OK, I'm assuming that since this is a database list the word transaction carries a certain formal weight. 
 e.g.

"In PostgreSQL, a transaction is set up by surrounding the SQL commands of the transaction with BEGIN and COMMIT commands."
http://www.postgresql.org/docs/8.3/static/tutorial-transactions.html

I agree that normal postgres commands carry much of the function of a transaction.

>> 
>> 2 - I am using the standard API constructor call to build a topology from a collection of geometry. If that is the wrong way to build a topology, then I don't know what the correct way is.
> 
> You mean the ST_CreateTopoGeo function ?

It might be helpful to re-read the first post in the list where I specify I am using this function, and that I also tested incrementally adding polygons , which was 50-100% slower. I'm not trying to insult you by saying that, I just mean literally it will be easier to talk about this if we're both on the same page about the conversation so far. 

> That function was the first implementation of a constructor
> and I hadn't given it much love as I've always thought it would
> have been inappropriate anyway, due to the constraints of doing
> the building in a single transaction and while keeping the whole
> input in memory during operations.

In the rest of the postgis/postgres community, bulk loading operations are generally provided as faster alternatives to manual/incremental operations, so this is not intuitive behaviour
(e.g. pg_dump, shp2pgsql). 

If it is expected to be slower than manual incremental adding (which it isn't, in my measurements), that would be useful to have in the documentation somewhere.

I'm not attacking your work here, I do want to help improve it (and the documentation). It's great that you wrote it!

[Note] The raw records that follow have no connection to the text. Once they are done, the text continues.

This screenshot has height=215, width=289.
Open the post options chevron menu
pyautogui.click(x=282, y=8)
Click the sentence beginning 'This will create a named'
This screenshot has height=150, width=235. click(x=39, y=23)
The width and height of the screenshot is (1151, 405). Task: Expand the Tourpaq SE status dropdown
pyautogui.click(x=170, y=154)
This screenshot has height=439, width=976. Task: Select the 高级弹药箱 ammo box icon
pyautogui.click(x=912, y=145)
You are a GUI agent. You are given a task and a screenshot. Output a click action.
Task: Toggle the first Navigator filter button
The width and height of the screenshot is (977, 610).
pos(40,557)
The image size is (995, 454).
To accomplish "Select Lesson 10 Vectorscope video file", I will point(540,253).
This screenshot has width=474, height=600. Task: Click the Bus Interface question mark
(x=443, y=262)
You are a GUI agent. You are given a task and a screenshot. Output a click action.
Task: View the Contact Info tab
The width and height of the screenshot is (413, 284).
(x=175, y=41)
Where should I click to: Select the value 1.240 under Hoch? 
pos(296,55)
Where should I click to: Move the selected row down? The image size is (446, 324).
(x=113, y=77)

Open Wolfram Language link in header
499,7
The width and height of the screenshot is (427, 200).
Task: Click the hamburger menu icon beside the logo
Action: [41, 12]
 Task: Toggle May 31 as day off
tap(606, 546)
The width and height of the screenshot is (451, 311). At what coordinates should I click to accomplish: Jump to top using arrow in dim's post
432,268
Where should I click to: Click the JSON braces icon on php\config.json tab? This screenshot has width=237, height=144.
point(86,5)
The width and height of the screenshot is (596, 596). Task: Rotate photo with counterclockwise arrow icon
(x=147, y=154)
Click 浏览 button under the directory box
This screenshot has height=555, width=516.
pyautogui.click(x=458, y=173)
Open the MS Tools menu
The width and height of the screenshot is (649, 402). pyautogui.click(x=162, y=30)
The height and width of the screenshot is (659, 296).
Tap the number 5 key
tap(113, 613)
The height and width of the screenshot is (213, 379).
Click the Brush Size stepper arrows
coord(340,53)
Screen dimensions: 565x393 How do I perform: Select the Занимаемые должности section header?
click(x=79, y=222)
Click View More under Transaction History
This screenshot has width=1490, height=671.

A good constructor would be very,very useful; part of the reason people use postgis is because shp2pgsql and ogr2ogr help you get the data in so easily. If API constructors aren't quick and effective, people will never try the rest of the API. Not a criticism of you, just a general comment on getting people to engage with a project. 

> The function is pretty small, you can easily see how many
> database-accessing function calls are being made, surely
> more than needed. I suggest you not only build with POSTGIS_TOPOLOGY_DEBUG
> defined, but also add more RAISE DEBUG lines to eye-spot which
> step costs more. 

If this is the case then it would be great to add it to the documentation as a warning flag to users and a way of gathering more feedback on it. Your description of the function here is a world apart from the impression I picked up looking at the docs.

> 
> You can install auto_explain module and configure it to show you
> the plans for queries run from the plpgsql functions.

Thanks for the suggestion, this will be very useful for a few other things too. Is there any design spec or info describing the intention/approach taken with the implementation?

> Also make sure you're running latest GEOS version.

One minor version behind, I think. (x.x.-1)

Thanks again and have a nice weekend

Graeme.